__Information supplied__.
****

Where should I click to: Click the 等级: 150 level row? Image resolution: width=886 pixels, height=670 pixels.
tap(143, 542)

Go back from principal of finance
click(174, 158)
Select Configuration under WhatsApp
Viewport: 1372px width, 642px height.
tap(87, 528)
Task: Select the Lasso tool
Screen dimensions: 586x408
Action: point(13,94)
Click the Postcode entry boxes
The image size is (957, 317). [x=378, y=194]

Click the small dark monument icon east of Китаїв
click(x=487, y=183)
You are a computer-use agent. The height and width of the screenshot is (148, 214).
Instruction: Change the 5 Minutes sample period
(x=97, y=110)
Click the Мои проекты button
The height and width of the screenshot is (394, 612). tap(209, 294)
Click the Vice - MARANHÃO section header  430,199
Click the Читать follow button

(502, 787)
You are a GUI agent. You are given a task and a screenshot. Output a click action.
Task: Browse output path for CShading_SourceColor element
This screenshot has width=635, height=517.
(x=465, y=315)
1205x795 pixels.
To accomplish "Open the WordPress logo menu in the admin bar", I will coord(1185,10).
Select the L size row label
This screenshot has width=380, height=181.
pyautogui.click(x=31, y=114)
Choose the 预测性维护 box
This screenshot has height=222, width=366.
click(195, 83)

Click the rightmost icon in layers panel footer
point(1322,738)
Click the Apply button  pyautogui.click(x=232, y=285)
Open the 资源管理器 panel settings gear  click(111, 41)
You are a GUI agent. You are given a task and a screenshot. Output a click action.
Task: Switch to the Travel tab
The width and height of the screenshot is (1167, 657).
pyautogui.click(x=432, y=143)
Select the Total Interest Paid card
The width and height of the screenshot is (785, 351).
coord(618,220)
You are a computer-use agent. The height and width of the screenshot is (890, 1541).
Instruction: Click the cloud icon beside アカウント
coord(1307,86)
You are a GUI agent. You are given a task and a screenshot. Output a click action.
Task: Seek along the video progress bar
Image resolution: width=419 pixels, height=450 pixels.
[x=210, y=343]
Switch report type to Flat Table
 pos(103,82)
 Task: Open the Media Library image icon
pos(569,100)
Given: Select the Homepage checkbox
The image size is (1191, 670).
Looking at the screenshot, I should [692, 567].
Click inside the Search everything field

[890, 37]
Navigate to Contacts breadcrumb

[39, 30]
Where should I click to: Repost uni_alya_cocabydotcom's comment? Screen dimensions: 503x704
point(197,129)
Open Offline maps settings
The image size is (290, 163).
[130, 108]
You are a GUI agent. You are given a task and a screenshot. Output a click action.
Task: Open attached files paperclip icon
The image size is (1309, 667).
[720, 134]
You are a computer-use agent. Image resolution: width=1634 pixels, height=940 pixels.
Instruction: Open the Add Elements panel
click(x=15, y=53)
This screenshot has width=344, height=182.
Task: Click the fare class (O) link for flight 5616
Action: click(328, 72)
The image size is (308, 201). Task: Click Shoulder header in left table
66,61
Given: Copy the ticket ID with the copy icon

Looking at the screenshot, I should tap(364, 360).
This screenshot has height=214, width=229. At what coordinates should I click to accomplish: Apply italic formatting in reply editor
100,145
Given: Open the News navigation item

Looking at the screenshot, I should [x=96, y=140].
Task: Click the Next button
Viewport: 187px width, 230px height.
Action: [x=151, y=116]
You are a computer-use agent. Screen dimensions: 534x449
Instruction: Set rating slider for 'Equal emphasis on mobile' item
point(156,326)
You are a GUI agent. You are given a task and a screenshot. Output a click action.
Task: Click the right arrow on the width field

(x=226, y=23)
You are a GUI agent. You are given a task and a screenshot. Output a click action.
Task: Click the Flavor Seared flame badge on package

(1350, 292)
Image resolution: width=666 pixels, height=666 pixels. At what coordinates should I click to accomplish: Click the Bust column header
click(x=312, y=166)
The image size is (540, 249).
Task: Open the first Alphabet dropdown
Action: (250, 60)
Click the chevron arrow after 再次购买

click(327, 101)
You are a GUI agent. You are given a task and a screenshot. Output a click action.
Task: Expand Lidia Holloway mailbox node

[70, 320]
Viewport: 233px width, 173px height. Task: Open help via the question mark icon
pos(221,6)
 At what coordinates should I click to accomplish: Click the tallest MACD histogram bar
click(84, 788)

****

__Task statement__. Rewrite the records above as a numbered list, one line per item, with all blank lines omitted.

__Finished exercise__.
1. Where should I click to: Click the 等级: 150 level row? Image resolution: width=886 pixels, height=670 pixels.
2. tap(143, 542)
3. Go back from principal of finance
4. click(174, 158)
5. Select Configuration under WhatsApp
6. Viewport: 1372px width, 642px height.
7. tap(87, 528)
8. Task: Select the Lasso tool
9. Screen dimensions: 586x408
10. Action: point(13,94)
11. Click the Postcode entry boxes
12. The image size is (957, 317). [x=378, y=194]
13. Click the small dark monument icon east of Китаїв
14. click(x=487, y=183)
15. You are a computer-use agent. The height and width of the screenshot is (148, 214).
16. Instruction: Change the 5 Minutes sample period
17. (x=97, y=110)
18. Click the Мои проекты button
19. The height and width of the screenshot is (394, 612). tap(209, 294)
20. Click the Vice - MARANHÃO section header  430,199
21. Click the Читать follow button
22. (502, 787)
23. You are a GUI agent. You are given a task and a screenshot. Output a click action.
24. Task: Browse output path for CShading_SourceColor element
25. This screenshot has width=635, height=517.
26. (x=465, y=315)
27. 1205x795 pixels.
28. To accomplish "Open the WordPress logo menu in the admin bar", I will coord(1185,10).
29. Select the L size row label
30. This screenshot has width=380, height=181.
31. pyautogui.click(x=31, y=114)
32. Choose the 预测性维护 box
33. This screenshot has height=222, width=366.
34. click(195, 83)
35. Click the rightmost icon in layers panel footer
36. point(1322,738)
37. Click the Apply button  pyautogui.click(x=232, y=285)
38. Open the 资源管理器 panel settings gear  click(111, 41)
39. You are a GUI agent. You are given a task and a screenshot. Output a click action.
40. Task: Switch to the Travel tab
41. The width and height of the screenshot is (1167, 657).
42. pyautogui.click(x=432, y=143)
43. Select the Total Interest Paid card
44. The width and height of the screenshot is (785, 351).
45. coord(618,220)
46. You are a computer-use agent. The height and width of the screenshot is (890, 1541).
47. Instruction: Click the cloud icon beside アカウント
48. coord(1307,86)
49. You are a GUI agent. You are given a task and a screenshot. Output a click action.
50. Task: Seek along the video progress bar
51. Image resolution: width=419 pixels, height=450 pixels.
52. [x=210, y=343]
53. Switch report type to Flat Table
54.  pos(103,82)
55.  Task: Open the Media Library image icon
56. pos(569,100)
57. Given: Select the Homepage checkbox
58. The image size is (1191, 670).
59. Looking at the screenshot, I should [692, 567].
60. Click inside the Search everything field
61. [890, 37]
62. Navigate to Contacts breadcrumb
63. [39, 30]
64. Where should I click to: Repost uni_alya_cocabydotcom's comment? Screen dimensions: 503x704
65. point(197,129)
66. Open Offline maps settings
67. The image size is (290, 163).
68. [130, 108]
69. You are a GUI agent. You are given a task and a screenshot. Output a click action.
70. Task: Open attached files paperclip icon
71. The image size is (1309, 667).
72. [720, 134]
73. You are a computer-use agent. Image resolution: width=1634 pixels, height=940 pixels.
74. Instruction: Open the Add Elements panel
75. click(x=15, y=53)
76. This screenshot has width=344, height=182.
77. Task: Click the fare class (O) link for flight 5616
78. Action: click(328, 72)
79. The image size is (308, 201). Task: Click Shoulder header in left table
80. 66,61
81. Given: Copy the ticket ID with the copy icon
82. Looking at the screenshot, I should tap(364, 360).
83. This screenshot has height=214, width=229. At what coordinates should I click to accomplish: Apply italic formatting in reply editor
84. 100,145
85. Given: Open the News navigation item
86. Looking at the screenshot, I should [x=96, y=140].
87. Task: Click the Next button
88. Viewport: 187px width, 230px height.
89. Action: [x=151, y=116]
90. You are a computer-use agent. Screen dimensions: 534x449
91. Instruction: Set rating slider for 'Equal emphasis on mobile' item
92. point(156,326)
93. You are a GUI agent. You are given a task and a screenshot. Output a click action.
94. Task: Click the right arrow on the width field
95. (x=226, y=23)
96. You are a GUI agent. You are given a task and a screenshot. Output a click action.
97. Task: Click the Flavor Seared flame badge on package
98. (1350, 292)
99. Image resolution: width=666 pixels, height=666 pixels. At what coordinates should I click to accomplish: Click the Bust column header
100. click(x=312, y=166)
101. The image size is (540, 249).
102. Task: Open the first Alphabet dropdown
103. Action: (250, 60)
104. Click the chevron arrow after 再次购买
105. click(327, 101)
106. You are a GUI agent. You are given a task and a screenshot. Output a click action.
107. Task: Expand Lidia Holloway mailbox node
108. [70, 320]
109. Viewport: 233px width, 173px height. Task: Open help via the question mark icon
110. pos(221,6)
111.  At what coordinates should I click to accomplish: Click the tallest MACD histogram bar
112. click(84, 788)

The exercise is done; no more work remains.